For misdemeanors and non-violent crimes, the “low-hanging fruit,” the government could in effect make it so a pardon granted by the governor also provides an expungement, which cleanses a criminal record, or it could automatically issue a pardon if the individual in question avoids further legal trouble, Mr. Eaby suggested.

A supporter of criminal justice reform, he has also proposed legalizing marijuana, arguing it would carry with it several benefits for Delaware.

“Prohibition for alcohol didn’t work, and I really view this in a very similar vein. You just create this underground market that is untaxed and unregulated, and I think it just deserves a second look by those who may be against it to begin with,” the Dover resident said.

Legalizing and taxing cannabis would bring in millions for the state, he said, especially at a time when current revenue sources are in question.

The state is facing lawsuits about its auditing of abandoned property, which makes up a large chunk of the state budget: Projections say unclaimed assets will, in the current fiscal year, total $525 million in revenue for Delaware. Mr. Eaby sees legalized, taxed marijuana as a solution that could help make up any gap created by a drop in escheat revenue.

“I think we are going to have to be creative in how we solve our budget problems,” he said.

While two of the three major gubernatorial candidates are opposed to legalizing marijuana, Mr. Eaby said he would still try to convince the governor to push for constitutional marijuana, noting legalization could potentially bring in enough money to avoid tax increases.

The chair of Levy Court’s Finance Department, Mr. Eaby expressed confidence he could help craft the state budget, saying he has “familiarity with budgets and revenue streams and cutting expenses,” although he did acknowledge it is on a “much smaller scale.”

Polling conducted by the Eaby campaign in July showed a tight race, Mr. Eaby said, with him slightly trailing four other candidates. Forty-three percent of respondents were undecided, however, “and so the pollster’s conclusion was ‘It’s anybody’s race, it’s wide open,’” he said.

Financially, he is at a major disadvantage compared to state Sen. Bethany Hall-Long and Rehoboth Beach Commissioner Kathy McGuiness, each of whom has at least $88,000 in donations on hand. Mr. Eaby has $7,800 available.

He admitted is “a little behind” in fundraising and door-knocking, explaining he had been unable to take a leave of absence from his law practice until recently.

In Sept. 13’s primary, winning a sizable chunk of votes in New Castle, the state’s most populous county, will be key to victory. Mr.
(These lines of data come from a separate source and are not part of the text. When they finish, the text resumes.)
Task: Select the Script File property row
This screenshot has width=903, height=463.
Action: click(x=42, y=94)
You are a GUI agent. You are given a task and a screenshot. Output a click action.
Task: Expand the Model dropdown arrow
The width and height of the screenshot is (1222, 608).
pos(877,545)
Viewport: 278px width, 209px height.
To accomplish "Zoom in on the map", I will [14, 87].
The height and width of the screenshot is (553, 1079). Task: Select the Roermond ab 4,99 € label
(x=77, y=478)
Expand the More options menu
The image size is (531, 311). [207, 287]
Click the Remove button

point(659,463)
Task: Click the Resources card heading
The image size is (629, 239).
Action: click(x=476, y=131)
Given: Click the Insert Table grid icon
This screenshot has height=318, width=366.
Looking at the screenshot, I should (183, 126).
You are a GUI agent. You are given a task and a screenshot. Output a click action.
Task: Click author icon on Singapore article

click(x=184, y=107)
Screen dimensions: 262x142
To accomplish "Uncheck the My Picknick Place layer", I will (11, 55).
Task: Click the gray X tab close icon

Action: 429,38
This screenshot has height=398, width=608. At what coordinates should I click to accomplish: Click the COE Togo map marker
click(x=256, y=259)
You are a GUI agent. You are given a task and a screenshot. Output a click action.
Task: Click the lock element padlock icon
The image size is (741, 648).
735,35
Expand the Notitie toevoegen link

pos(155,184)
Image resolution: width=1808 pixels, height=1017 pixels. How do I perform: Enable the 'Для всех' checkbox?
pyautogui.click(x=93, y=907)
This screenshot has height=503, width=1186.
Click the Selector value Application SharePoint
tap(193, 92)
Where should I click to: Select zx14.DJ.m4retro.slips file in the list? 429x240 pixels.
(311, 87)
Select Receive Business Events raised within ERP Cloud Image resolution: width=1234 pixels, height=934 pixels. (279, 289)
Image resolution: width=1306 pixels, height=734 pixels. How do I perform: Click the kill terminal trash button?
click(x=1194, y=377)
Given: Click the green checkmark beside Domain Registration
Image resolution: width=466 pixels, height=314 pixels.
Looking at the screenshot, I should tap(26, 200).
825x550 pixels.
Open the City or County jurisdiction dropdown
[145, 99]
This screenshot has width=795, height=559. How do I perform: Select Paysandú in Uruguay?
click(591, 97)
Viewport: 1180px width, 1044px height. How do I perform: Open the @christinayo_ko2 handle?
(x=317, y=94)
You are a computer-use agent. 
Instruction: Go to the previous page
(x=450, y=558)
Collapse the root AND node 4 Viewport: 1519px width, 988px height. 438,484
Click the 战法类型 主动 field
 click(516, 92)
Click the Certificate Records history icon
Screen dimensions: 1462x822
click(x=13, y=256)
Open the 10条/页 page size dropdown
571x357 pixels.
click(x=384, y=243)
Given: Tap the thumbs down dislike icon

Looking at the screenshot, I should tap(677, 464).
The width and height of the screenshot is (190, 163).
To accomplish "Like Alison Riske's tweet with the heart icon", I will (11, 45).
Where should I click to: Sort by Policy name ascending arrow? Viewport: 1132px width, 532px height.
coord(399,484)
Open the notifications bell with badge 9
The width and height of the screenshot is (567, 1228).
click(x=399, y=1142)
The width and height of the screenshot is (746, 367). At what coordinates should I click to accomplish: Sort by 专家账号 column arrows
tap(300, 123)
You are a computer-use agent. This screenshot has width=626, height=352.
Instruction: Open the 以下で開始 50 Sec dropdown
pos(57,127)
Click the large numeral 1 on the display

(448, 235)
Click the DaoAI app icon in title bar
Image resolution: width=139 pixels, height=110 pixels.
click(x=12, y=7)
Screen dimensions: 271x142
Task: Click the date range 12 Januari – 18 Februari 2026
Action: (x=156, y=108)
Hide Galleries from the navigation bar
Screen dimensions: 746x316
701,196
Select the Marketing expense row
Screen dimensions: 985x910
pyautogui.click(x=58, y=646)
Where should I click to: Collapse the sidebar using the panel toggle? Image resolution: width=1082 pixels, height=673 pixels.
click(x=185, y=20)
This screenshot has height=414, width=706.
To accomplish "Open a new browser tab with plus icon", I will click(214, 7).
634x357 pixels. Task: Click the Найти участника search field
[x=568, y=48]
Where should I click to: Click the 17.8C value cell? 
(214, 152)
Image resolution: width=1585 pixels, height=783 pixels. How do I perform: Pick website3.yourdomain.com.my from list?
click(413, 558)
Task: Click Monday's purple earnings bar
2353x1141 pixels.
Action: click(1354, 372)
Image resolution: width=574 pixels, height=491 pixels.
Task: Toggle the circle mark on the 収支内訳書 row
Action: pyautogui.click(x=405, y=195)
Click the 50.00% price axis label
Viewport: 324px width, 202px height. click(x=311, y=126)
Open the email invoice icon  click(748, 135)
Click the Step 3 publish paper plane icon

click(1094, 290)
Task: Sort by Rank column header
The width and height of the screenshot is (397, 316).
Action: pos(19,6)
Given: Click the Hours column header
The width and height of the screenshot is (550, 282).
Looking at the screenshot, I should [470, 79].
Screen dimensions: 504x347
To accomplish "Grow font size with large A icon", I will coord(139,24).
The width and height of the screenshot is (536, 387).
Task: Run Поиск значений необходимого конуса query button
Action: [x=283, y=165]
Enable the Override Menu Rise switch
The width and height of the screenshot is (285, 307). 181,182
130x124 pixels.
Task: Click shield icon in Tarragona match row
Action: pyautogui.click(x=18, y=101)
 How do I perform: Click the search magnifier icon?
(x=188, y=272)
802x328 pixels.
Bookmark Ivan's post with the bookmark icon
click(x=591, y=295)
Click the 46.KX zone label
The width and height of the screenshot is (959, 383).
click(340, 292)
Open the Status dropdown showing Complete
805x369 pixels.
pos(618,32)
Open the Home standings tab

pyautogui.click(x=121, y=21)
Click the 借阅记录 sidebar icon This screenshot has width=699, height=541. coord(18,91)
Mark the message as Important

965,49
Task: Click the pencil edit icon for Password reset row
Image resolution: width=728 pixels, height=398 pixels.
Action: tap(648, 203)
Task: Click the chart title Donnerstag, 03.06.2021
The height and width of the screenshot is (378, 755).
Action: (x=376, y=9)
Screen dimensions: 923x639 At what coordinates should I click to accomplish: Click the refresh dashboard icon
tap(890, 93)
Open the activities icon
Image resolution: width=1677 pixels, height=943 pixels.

Eaby could benefit from the fact three candidates are from New Castle and two are from Sussex while he is the only one in Kent.

Befitting his status as a 10-year Levy Court member, he has been endorsed by several central Delaware figures, including Sen. Brian Bushweller, D-Dover.

“Over the many years I have known and worked with Brad Eaby, he has shown time and again not only his sincere and honest commitment to the vitality of our state but, just as much, his deep and profound belief in doing what is right for all Delawareans,” he said in a statement posted to Mr. Eaby’s website. “Brad Eaby is a person who excels in his chosen profession, earning the abiding respect of his colleagues on both sides of the table. He has an intense respect for the history of our great state and the role Delaware has played and continues to play in our great nation.”

Some of the accomplishments Mr. Eaby cites have a distinctly Kent County flavor, such as the DE Turf Sports Complex in Frederica. The 12-field area, scheduled to open in the spring, took years of dreaming, planning and cajoling to get started, and Mr. Eaby sees it as a key example of economic growth he can propel.

“The same thing can happen statewide,” he said at a debate earlier this month. “That’s a $20 million project that’s going to impact the whole state. Twenty million dollars a year. It’s the biggest thing to happen in Kent County probably in 25 years.”